ABBREVIATIONS. AHP, attentional or hyperactivity problem; PROS, the Pediatric Research in Office Settings (PROS) Network; DSM-IV, Diagnostic and Statistical Manual of Mental Disorders (DSM-IV) Fourth Edition ; ADHD, attention deficit/hyperactivity disorder.

In this month's Pediatrics electronic pages is an important report by Wasserman and associates entitled “Identification of Attentional and Hyperactivity Problems in Primary Care: A Report From PROS and ASPN.” This extensive, valuable study describes how a sample of 401 primary care pediatricians and family practice physicians with a patient cohort of over 22,000 children found that 18.7% of them had behavioral difficulties and about half of these, or 9.2% of the total sample, showed evidence of attentional or hyperactivity problems (AHPs). Another main conclusion of the project was that the diagnosis was not made more frequently with children from “disadvantaged backgrounds.” This commentary explores the third principal result of the work, that “primary care assessment of AHPs lacks standardization.”
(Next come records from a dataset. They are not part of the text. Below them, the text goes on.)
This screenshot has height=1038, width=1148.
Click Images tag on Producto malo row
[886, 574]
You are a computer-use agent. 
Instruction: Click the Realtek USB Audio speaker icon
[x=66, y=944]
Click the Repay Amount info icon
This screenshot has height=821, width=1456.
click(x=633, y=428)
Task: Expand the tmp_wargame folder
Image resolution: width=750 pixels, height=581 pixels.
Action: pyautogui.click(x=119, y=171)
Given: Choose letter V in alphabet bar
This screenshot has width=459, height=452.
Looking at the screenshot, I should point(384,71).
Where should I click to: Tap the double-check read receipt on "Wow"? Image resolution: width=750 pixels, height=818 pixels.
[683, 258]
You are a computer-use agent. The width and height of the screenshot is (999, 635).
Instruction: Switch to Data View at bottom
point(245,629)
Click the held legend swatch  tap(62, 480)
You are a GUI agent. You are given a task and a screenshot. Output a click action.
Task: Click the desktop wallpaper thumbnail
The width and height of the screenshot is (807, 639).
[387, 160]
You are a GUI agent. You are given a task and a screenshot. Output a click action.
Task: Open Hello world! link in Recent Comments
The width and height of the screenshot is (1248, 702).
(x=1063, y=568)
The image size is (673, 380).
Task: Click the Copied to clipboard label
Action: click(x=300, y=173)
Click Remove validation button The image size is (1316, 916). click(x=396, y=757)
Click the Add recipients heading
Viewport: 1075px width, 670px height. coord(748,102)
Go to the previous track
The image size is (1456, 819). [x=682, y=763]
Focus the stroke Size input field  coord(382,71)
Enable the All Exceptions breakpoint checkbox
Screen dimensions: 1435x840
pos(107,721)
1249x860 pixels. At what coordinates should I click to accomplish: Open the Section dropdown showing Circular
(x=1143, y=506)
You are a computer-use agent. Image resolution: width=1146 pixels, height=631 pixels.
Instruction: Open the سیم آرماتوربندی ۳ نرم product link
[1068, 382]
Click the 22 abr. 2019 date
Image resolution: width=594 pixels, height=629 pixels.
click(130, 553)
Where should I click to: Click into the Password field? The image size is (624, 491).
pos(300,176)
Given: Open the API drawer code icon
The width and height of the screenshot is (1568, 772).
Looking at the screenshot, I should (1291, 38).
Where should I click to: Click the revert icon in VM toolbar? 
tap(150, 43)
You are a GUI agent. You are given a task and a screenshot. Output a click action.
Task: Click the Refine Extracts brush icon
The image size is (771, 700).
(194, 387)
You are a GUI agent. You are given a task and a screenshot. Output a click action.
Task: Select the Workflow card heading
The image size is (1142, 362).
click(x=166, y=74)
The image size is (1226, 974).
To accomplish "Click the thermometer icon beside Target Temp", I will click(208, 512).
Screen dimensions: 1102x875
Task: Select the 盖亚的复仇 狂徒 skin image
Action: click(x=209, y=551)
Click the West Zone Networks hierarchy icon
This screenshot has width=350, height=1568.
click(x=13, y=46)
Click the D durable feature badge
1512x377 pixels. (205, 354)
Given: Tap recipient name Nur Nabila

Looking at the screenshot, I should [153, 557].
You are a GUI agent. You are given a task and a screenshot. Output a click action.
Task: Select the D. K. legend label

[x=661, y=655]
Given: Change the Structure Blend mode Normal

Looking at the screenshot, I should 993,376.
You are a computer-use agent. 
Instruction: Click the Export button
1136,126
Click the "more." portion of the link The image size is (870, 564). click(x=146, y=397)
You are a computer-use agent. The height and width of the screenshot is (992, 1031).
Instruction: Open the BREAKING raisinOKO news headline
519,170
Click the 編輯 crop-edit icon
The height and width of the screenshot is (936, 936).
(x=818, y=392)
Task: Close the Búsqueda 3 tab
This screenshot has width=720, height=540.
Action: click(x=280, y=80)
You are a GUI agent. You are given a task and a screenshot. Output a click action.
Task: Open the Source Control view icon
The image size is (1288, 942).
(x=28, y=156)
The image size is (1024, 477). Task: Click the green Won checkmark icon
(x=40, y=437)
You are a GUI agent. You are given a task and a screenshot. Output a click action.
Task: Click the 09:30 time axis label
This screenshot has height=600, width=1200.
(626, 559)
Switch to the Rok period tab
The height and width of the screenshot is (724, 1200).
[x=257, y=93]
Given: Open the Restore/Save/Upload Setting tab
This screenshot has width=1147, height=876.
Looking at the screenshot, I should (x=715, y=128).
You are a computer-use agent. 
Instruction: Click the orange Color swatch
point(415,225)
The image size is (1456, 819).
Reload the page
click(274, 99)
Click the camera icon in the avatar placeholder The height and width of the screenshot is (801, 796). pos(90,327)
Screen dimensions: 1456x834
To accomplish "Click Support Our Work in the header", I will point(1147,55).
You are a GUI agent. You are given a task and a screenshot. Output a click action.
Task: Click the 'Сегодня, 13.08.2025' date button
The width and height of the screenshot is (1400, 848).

A great strength of the report is the large and diverse sample of children studied. If anyone needs proof of the value of the Pediatric Research in Office Settings (PROS) Network, here it is. It makes available an enormous cohort of the general population. Instead of the generally skewed samples typically used in studies based at tertiary academic centers, the Network provides a more realistic cross section of children in the community. Questions of incidence and prevalence are among the issues that can be investigated more accurately in primary care than at referral centers. 1

Another important conclusion of the report is that pediatricians can and do pick up a substantial number of behavioral problems in their practices. 2 Perhaps this detection is sometimes not as thorough as it should be, but it is probably not as negligent as some nonpediatric critics have claimed. 3

One need not dwell at length on the methodologic issues in the study, because every such effort has them. The fact that the physician participants were volunteers may have meant that they were not a representative sample of their respective professional groups. The authors' statement that their study “found little support for the contention that primary care clinicians use AHPs to label children with social and family problems” should not be misread as indicating that family dysfunction does not lead to behavioral problems or to an increase in AHP diagnoses. The Pediatric Symptom Checklist collects parental impressions of possibly worrisome behaviors, but does not separate challenging normal variations from behavioral dysfunction and does not yield clinical diagnoses.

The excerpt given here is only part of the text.